## SOURCE
— start —

DevOpsAgentStack — where the real work happens

This is the stack that took me three days to get right. The CFN schema for AWS DevOps Agent (AWS::DevOpsAgent::AgentSpace, AWS::DevOpsAgent::Service, AWS::DevOpsAgent::Association) is straightforward when you know what to write. Knowing what to write is the hard part.

I'll show you the whole thing, then walk through the three gotchas.

import * as devopsagent from 'aws-cdk-lib/aws-devopsagent';

export class DevOpsAgentStack extends cdk.Stack {
  public readonly agentSpace: devopsagent.CfnAgentSpace;
  public readonly mcpService: devopsagent.CfnService;
  public readonly association: devopsagent.CfnAssociation;

  constructor(scope: Construct, id: string, props?: cdk.StackProps) {
    super(scope, id, props);

    const mcpFunctionUrl = cdk.Fn.importValue('IgMcpFunctionUrl');
    const mcpApiKeySecretArn = cdk.Fn.importValue('IgMcpApiKeySecretArn');

    // ── Gotcha 1: composite trust policy ─────────────────────────
    const agentSpaceArnPattern = cdk.Stack.of(this).formatArn({
      service: 'aidevops',
      resource: 'agentspace',
      resourceName: '*',
      arnFormat: cdk.ArnFormat.SLASH_RESOURCE_NAME,
    });

    const operatorAppRole = new iam.Role(this, 'OperatorAppRole', {
      roleName: 'intent-guard-operator-app',
      assumedBy: new iam.CompositePrincipal(
        new iam.PrincipalWithConditions(
          new iam.ServicePrincipal('aidevops.amazonaws.com'),
          {
            StringEquals: { 'aws:SourceAccount': cdk.Stack.of(this).account },
            ArnLike:      { 'aws:SourceArn': agentSpaceArnPattern },
          },
        ),
        new iam.AccountRootPrincipal(),
      ),
      description: 'Operator App role: aidevops service + account users.',
    });

    // ── Gotcha 2: explicit chat actions on the operator role ─────
    operatorAppRole.addToPrincipalPolicy(
      new iam.PolicyStatement({
        actions: ['aidevops:ListChats', 'aidevops:CreateChat', 'aidevops:SendMessage'],
        resources: ['*'],
      }),
    );

    this.agentSpace = new devopsagent.CfnAgentSpace(this, 'AgentSpace', {
      name: 'intent-guard-northwind',
      description: 'Intent Guard demo for the northwind-quote service.',
      operatorApp: { iam: { operatorAppRoleArn: operatorAppRole.roleArn } },
    });

    // ── Gotcha 3: secret resolved at deploy time, not in template ─
    const apiKeyValue = cdk.Token.asString(
      cdk.Fn.join('', [
        '{{resolve:secretsmanager:', mcpApiKeySecretArn, ':SecretString}}',
      ]),
    );

    this.mcpService = new devopsagent.CfnService(this, 'McpService', {
      serviceType: 'mcpserver',
      serviceDetails: {
        mcpServer: {
          name: 'intent-guard-mcp',
          endpoint: mcpFunctionUrl,
          description: 'Intent Guard MCP — ADRs, incidents, planning, meeting notes.',
          authorizationConfig: {
            apiKey: {
              apiKeyName: 'intent-guard-mcp-key',
              apiKeyValue,
              apiKeyHeader: 'X-API-Key',
            },
          },
        },
      },
    });
    this.mcpService.addDependency(this.agentSpace);

    this.association = new devopsagent.CfnAssociation(this, 'McpAssociation', {
      agentSpaceId: this.agentSpace.attrAgentSpaceId,
      serviceId:    this.mcpService.attrServiceId,
      configuration: {
        mcpServer: {
          name: 'intent-guard-mcp',
          endpoint: mcpFunctionUrl,
          tools: [
            'search_architectural_decisions_tool',
            'get_decision_details_tool',
            'check_risk_acceptance_status_tool',
            'get_related_incidents_tool',
          ],
        },
      },
    });
  }
}

Now the three gotchas, in the order they hit me.

— end —

## SOURCE DATA
— start —

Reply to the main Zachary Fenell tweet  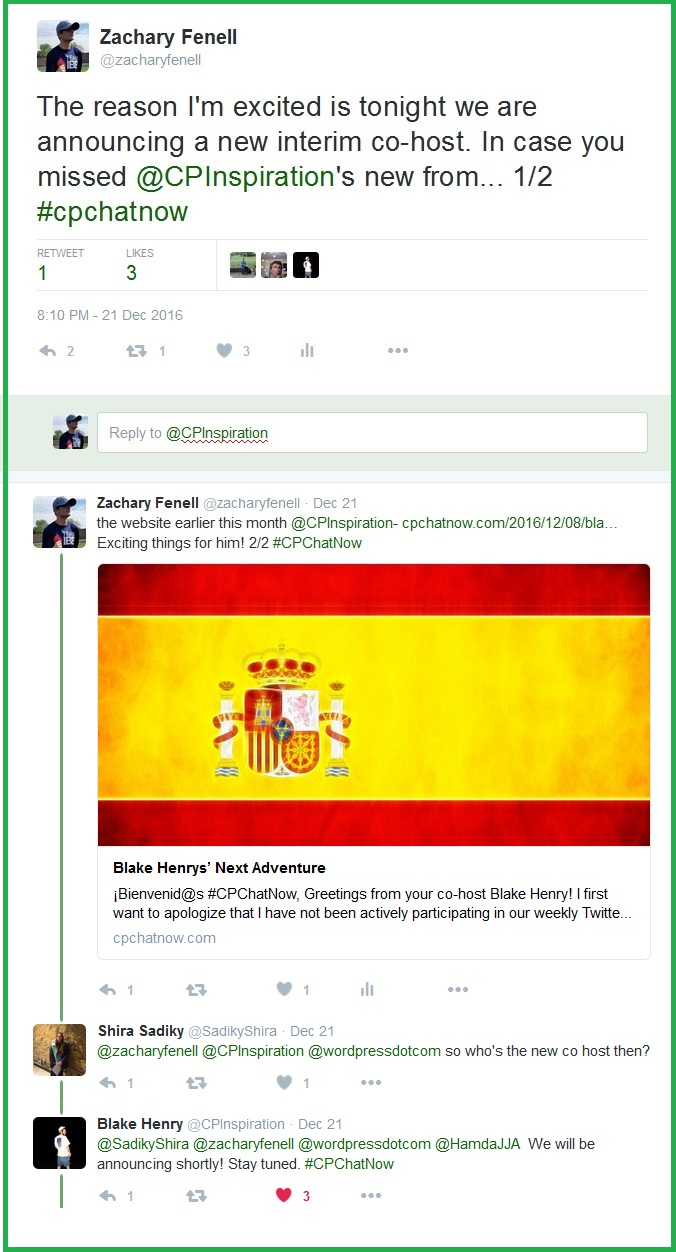click(x=47, y=351)
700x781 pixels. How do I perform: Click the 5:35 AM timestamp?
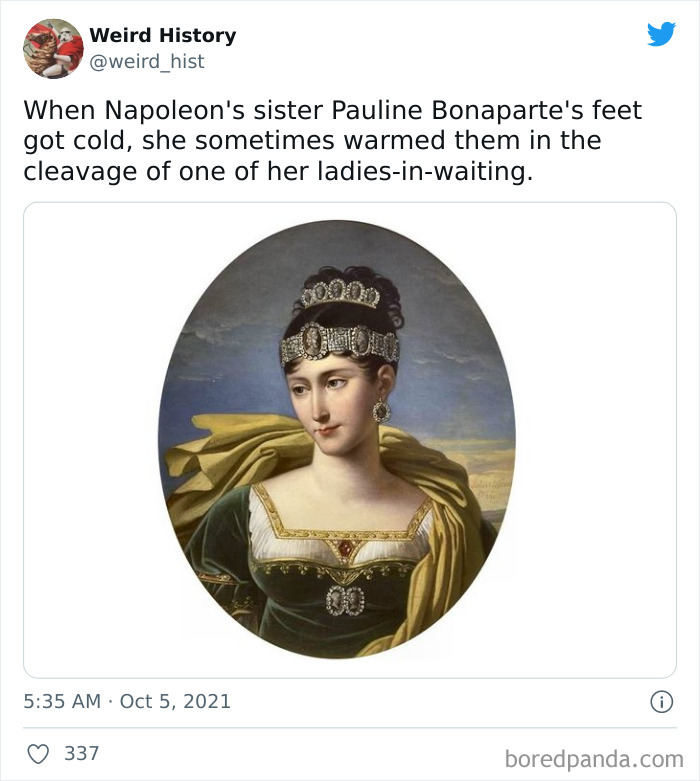(62, 701)
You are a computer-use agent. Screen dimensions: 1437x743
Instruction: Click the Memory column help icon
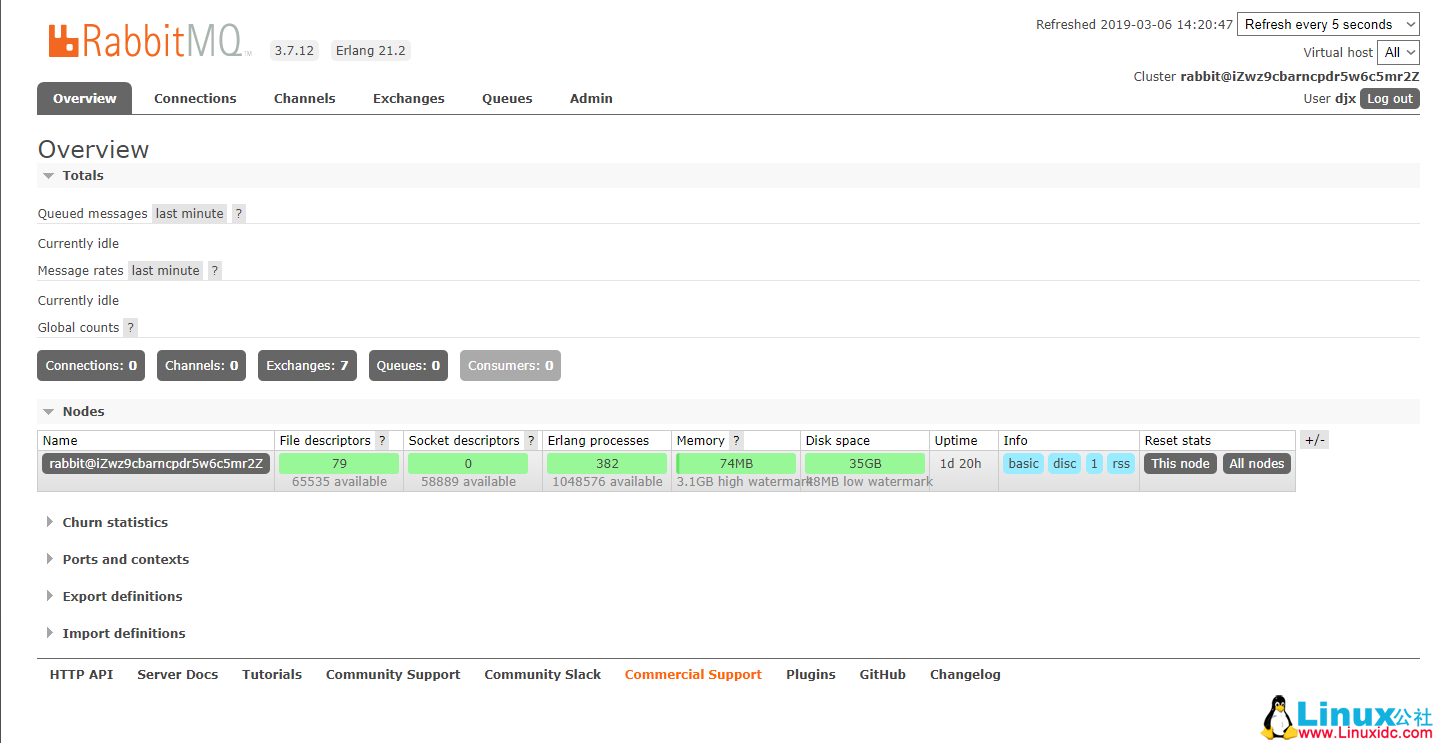[736, 440]
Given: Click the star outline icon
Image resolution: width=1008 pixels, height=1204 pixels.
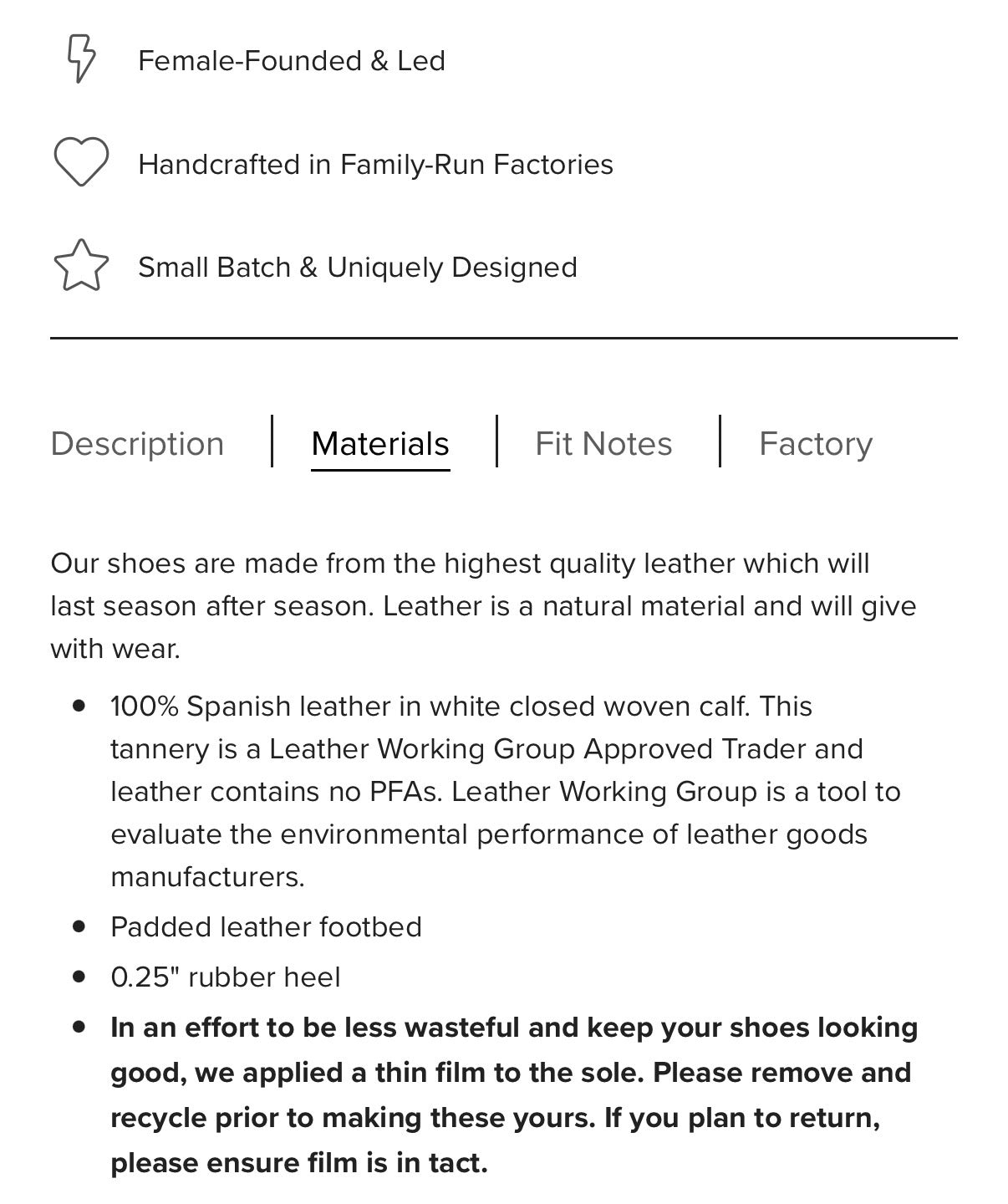Looking at the screenshot, I should coord(81,266).
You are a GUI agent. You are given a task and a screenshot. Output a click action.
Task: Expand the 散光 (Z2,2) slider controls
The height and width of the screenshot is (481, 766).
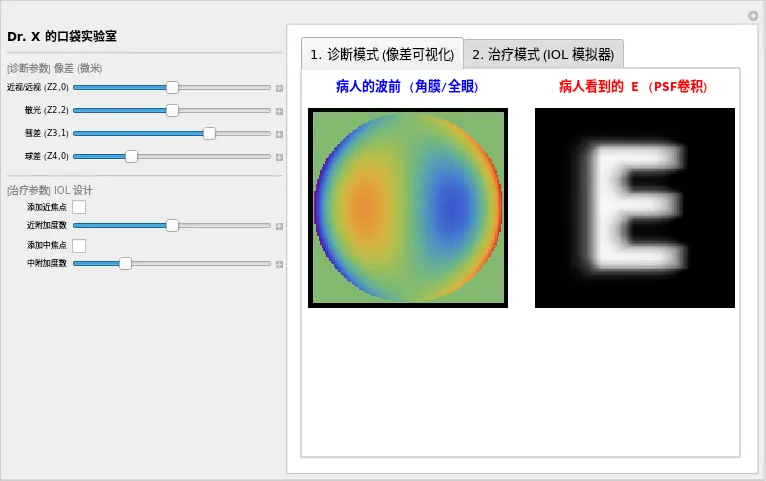click(279, 111)
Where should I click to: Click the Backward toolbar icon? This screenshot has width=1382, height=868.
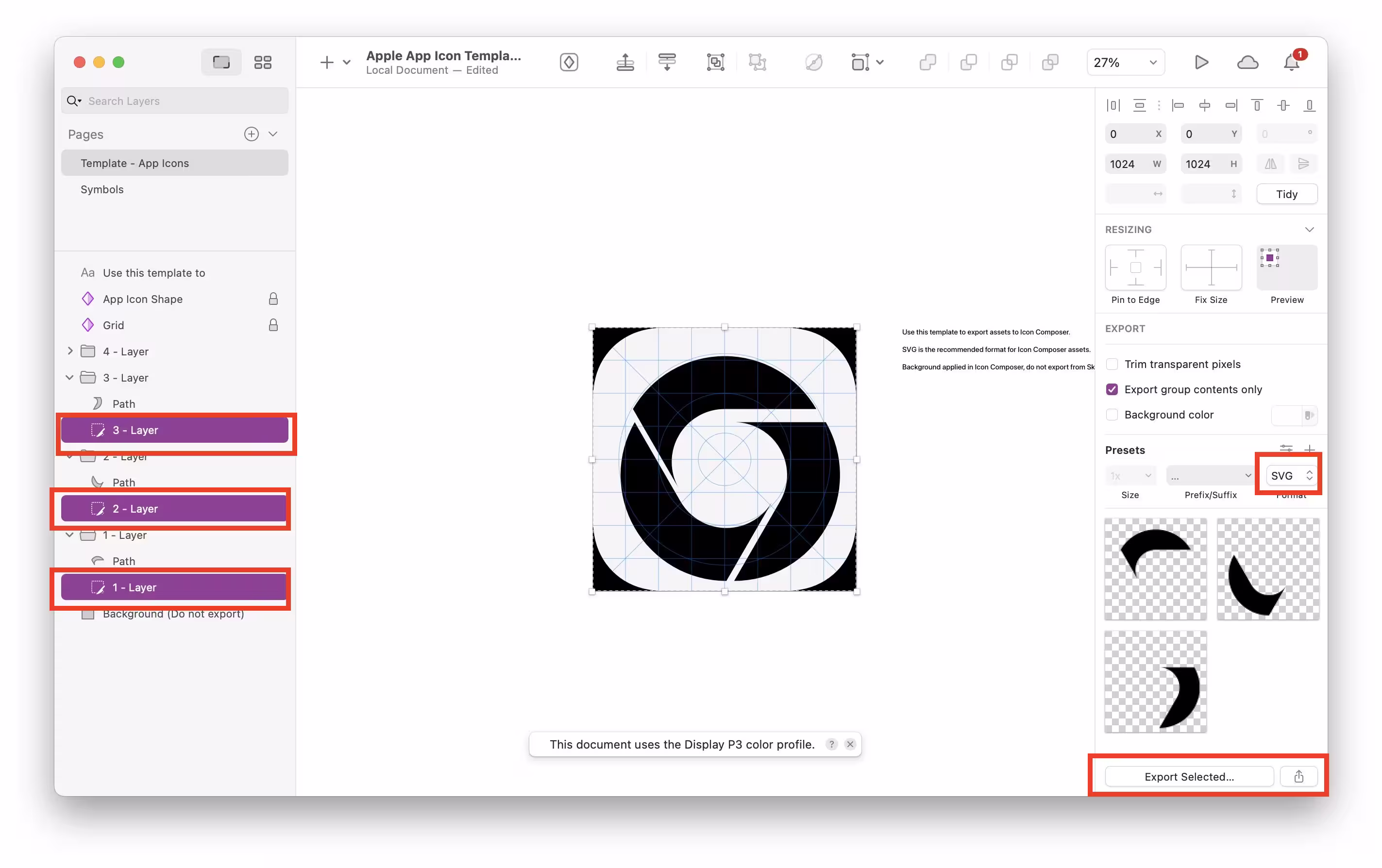(x=667, y=62)
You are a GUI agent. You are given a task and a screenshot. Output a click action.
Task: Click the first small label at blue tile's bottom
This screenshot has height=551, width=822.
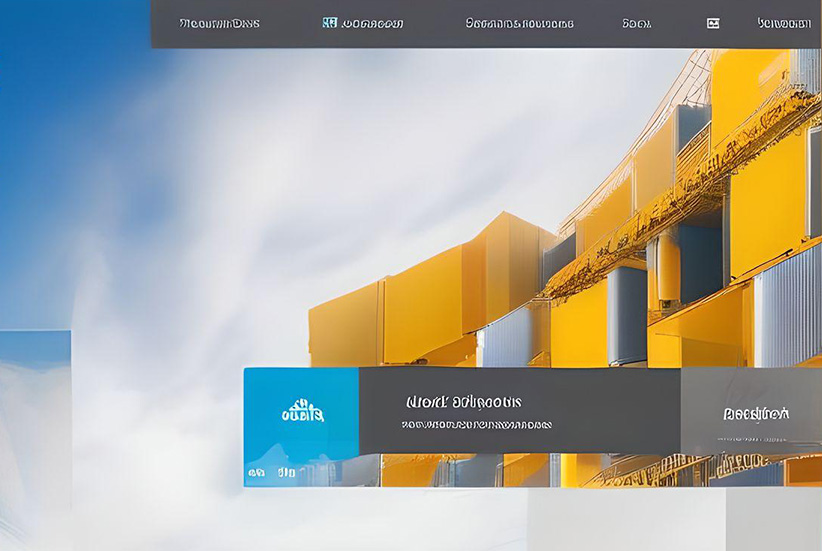pos(257,472)
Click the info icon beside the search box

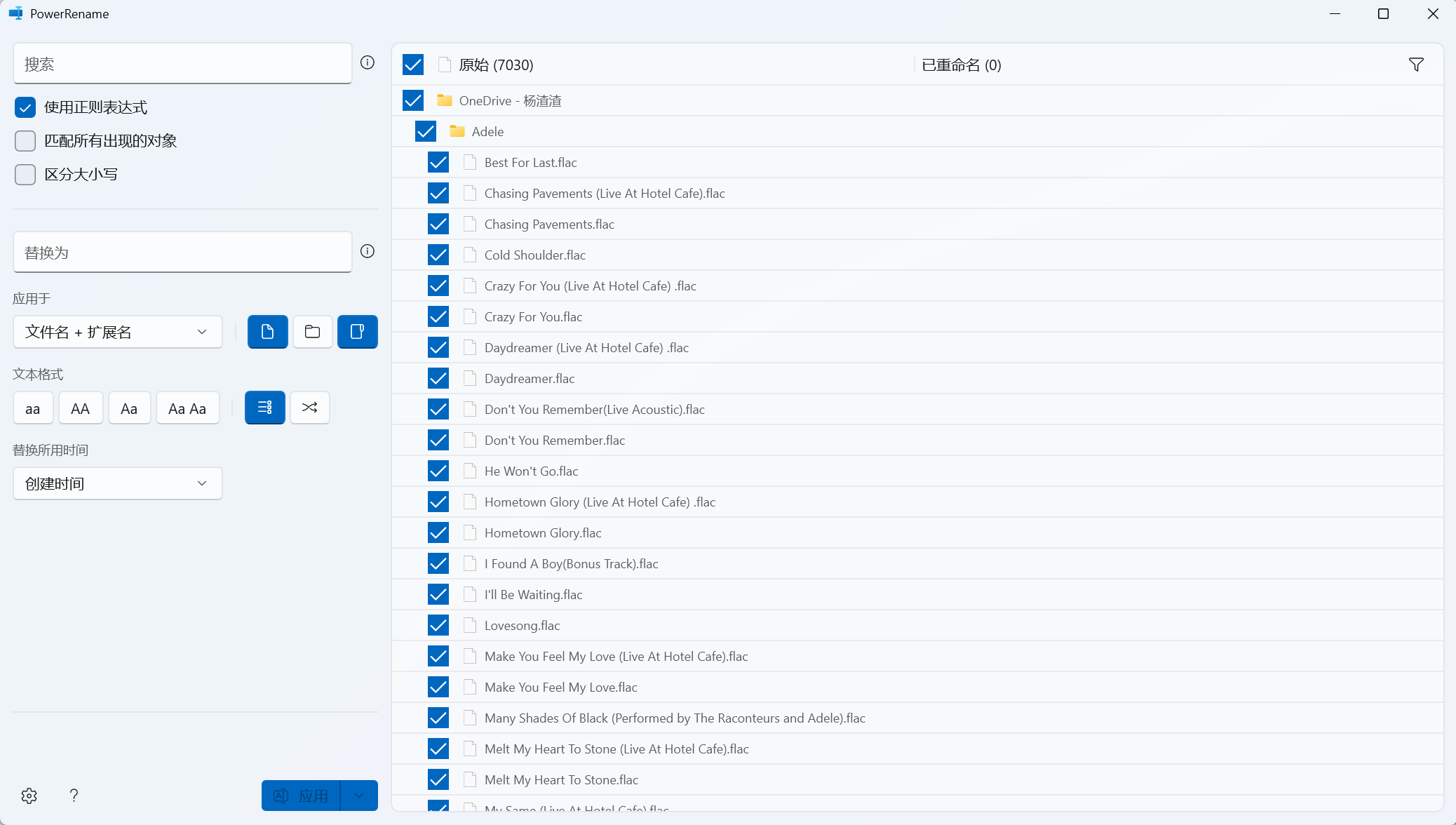point(368,62)
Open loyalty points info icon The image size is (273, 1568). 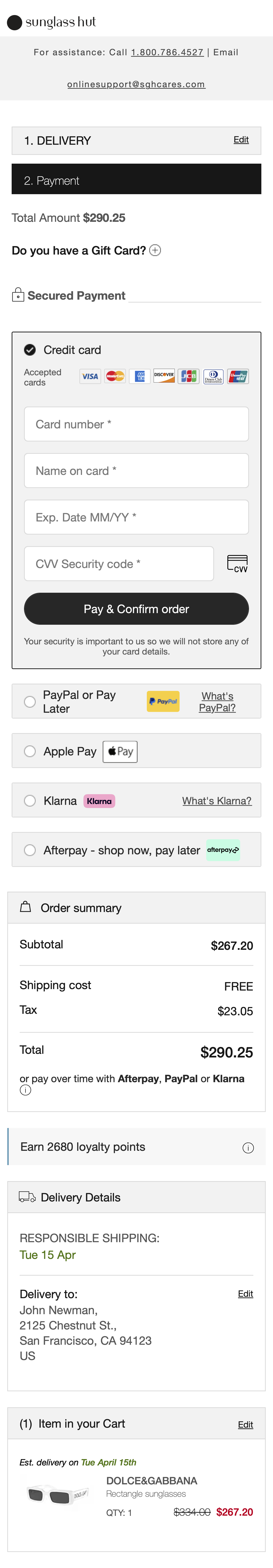click(x=248, y=1147)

— end —

## REQUIRED WORK
A: List each line of the entries that contains the word "pixels", paying attention to case.
B: Pick up the DevOpsAgentStack article right after its final sentence and keep writing.
The DevOpsAgentStack article has no connection to the entries.

## RESULTS
A:
700x781 pixels. How do I perform: Click the 5:35 AM timestamp?
Image resolution: width=1008 pixels, height=1204 pixels.

B:
Gotcha 1: the composite trust policy

The first version of the OperatorAppRole I wrote had this trust policy:

assumedBy: new iam.ServicePrincipal('aidevops.amazonaws.com'),

Deploy fails with:

Resource handler returned message: "SourceArn and SourceAccount Role
validation failed for OperatorAppRole. The trust policy doesn't include
either SourceArn or SourceAccount."

That's AWS's standard confused-deputy protection talking. When a service principal can be invoked across accounts, you have to constrain which resource is allowed to invoke it, and from which account. The condition keys for that are aws:SourceArn and aws:SourceAccount. AWS DevOps Agent rejects roles that don't have both.

Fine — except the aws:SourceArn you want is the AgentSpace's ARN, and the AgentSpace doesn't exist yet at the time the role is being created. The role is a property of the AgentSpace. Chicken meet egg.

The escape hatch: aws:SourceArn accepts wildcards, and ArnLike is a valid condition operator. So you write the condition against agentspace/* in your account:

const agentSpaceArnPattern = cdk.Stack.of(this).formatArn({
  service: 'aidevops',
  resource: 'agentspace',
  resourceName: '*',
});

new iam.PrincipalWithConditions(
  new iam.ServicePrincipal('aidevops.amazonaws.com'),
  {
    StringEquals: { 'aws:SourceAccount': cdk.Stack.of(this).account },
    ArnLike:      { 'aws:SourceArn': agentSpaceArnPattern },
  },
)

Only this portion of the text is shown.